The self-storage sector was an unexpected victor after the pandemic. Ranking among the top performing asset classes in commercial real estate in 2021, self-storage racked up $10.9 billion in sales transactions, representing a 161% increase over 2020.

The historic performance was driven by relocation trends over the last two years, where people moved to new cities across the country. Although migration activity has settled, the fervor for self-storage has continued into 2022, says Austin McLeod, associate VP of the self-storage division at Matthews Real Estate Investment Services. Now, work-from-home policies are driving demand for storage space.

“Remote work has created and will continue to create demand in self-storage,” McLeod tells GlobeSt.com. “In 2022, the market has still been strong. Occupancy has remained high and rental rate growth has been steady. This year, investors are still bullish on the upward trajectory and the continued growth in the coming years.”

The sector’s voracious growth has tempered somewhat in 2022, largely because the number of people moving has slowed. “We had never seen that much movement ever, and that definitely drove up demand for storage,” says McLeod. “We may see that calm down as people settle into their new homes and new locations.”

Typically, multifamily activity is linked to self-storage activity, and while that hasn’t changed, McLeod says new workplace strategies are also contributing to demand. “The office market can definitely have an impact,” he explains. “Some of the biggest storage tenants are businesses, whether it is renting space to store files or furniture.” In addition, the total number of households relying on self-storage reached 10%, according to research from Matthews.

The combination of these trends has led to resiliency in the sector.

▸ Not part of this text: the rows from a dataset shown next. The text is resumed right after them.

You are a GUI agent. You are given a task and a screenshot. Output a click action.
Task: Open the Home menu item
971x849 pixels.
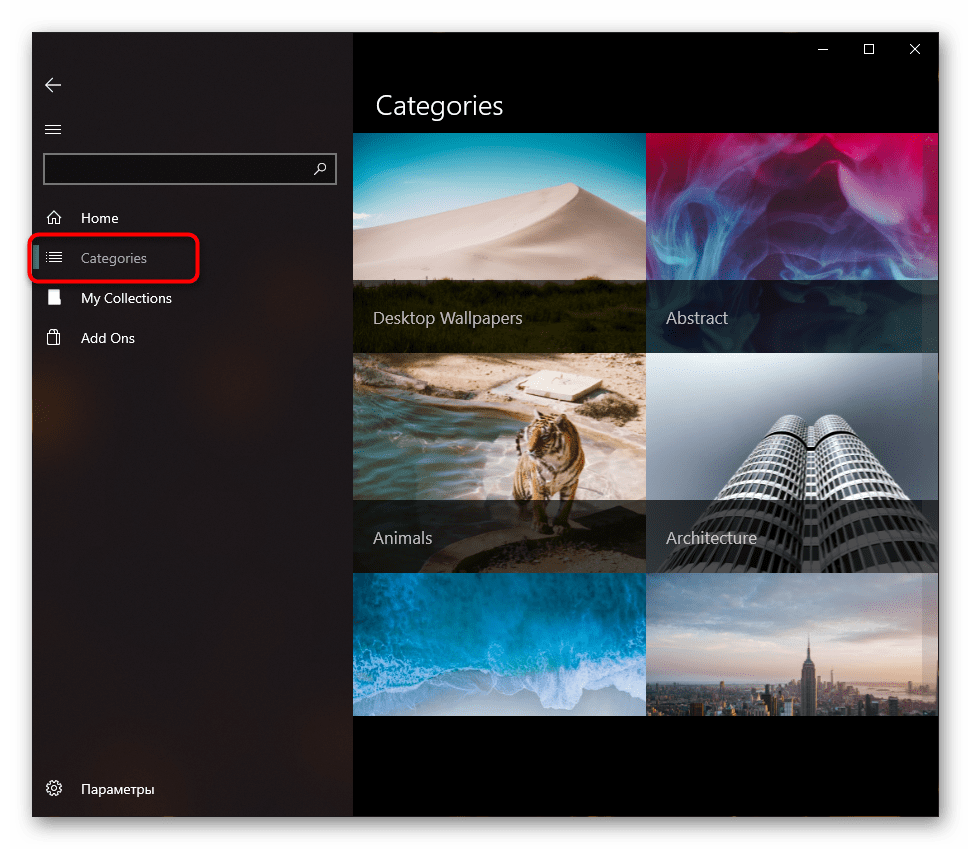click(x=100, y=218)
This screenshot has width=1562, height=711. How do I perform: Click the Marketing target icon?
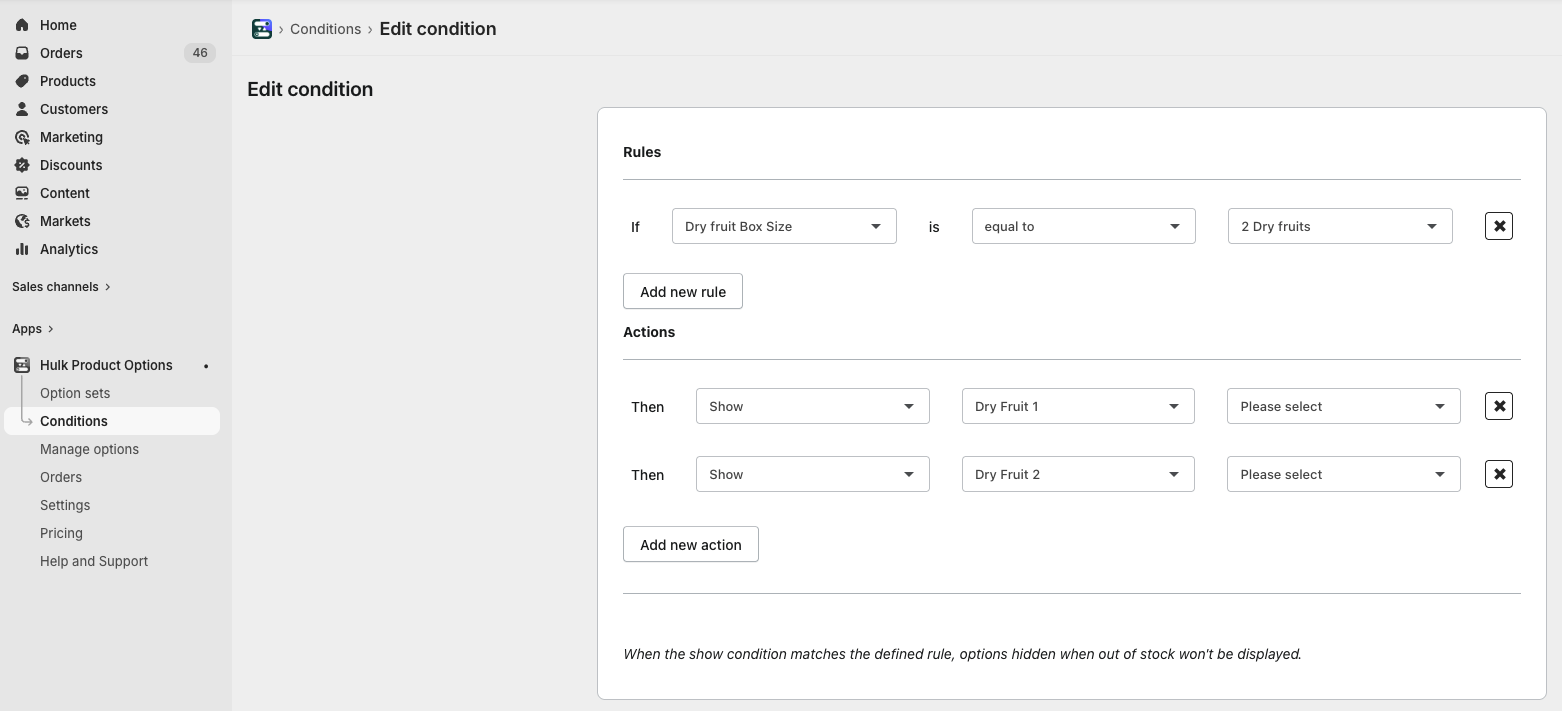[22, 137]
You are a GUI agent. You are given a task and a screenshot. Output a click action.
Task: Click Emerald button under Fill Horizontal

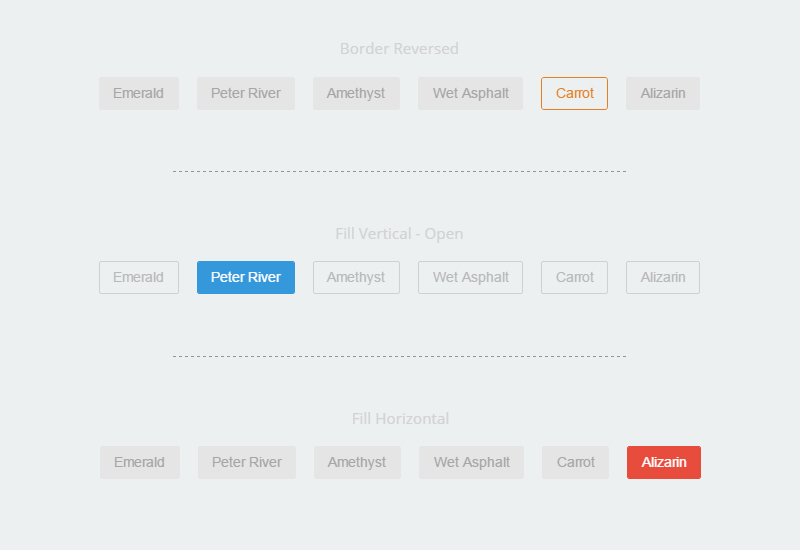tap(140, 462)
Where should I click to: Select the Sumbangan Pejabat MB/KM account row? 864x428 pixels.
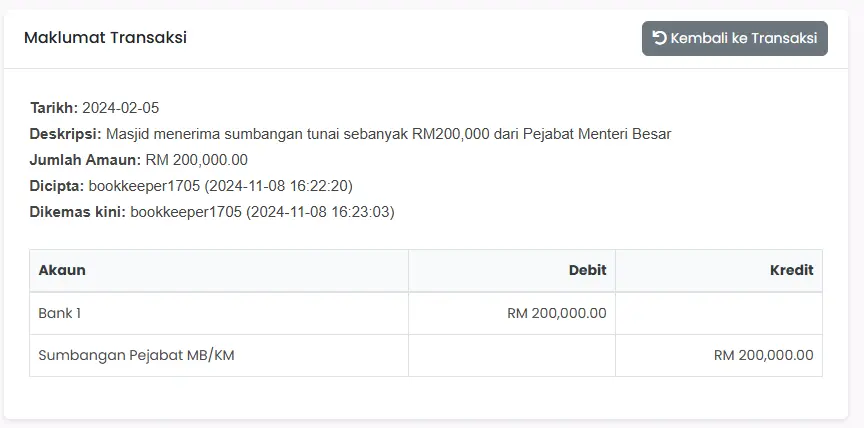pos(426,356)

Yardi Matrix reports that rates for non-climate 10×10 units increased $1 in the month of May Y-o-Y. By June, the average rate for a non-climate controlled unit grew to $131, and four of the five largest self-storage REITs increased their same-store revenue outlook for the rest of the year.

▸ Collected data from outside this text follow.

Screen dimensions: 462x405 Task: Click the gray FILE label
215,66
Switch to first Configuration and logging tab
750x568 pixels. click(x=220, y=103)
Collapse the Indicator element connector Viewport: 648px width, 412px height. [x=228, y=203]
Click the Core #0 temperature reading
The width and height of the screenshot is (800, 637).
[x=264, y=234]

“We are still seeing a ton of capital chasing these deals. The most active groups are still looking for deals to purchase,” says McLeod, but some economic headwinds like rising interest rates and inflation have softened investment zeal. “The buyers will still be there, but I think they will have to be a little more selective in order to still hit their numbers with the cost of capital being higher.” In addition, inflation could shift self-storage units from “necessary” to “discretionary” spending for low- to medium-income families, hampering demand and ultimately rental rates.

Despite these emerging challenges, McLeod is optimistic about the near-term outlook for the sector. “The demand for these investment opportunities will always be there,” he says, predicting slower but steady growth. Overall, the industry is projected to grow to nearly $65 billion in value by 2026.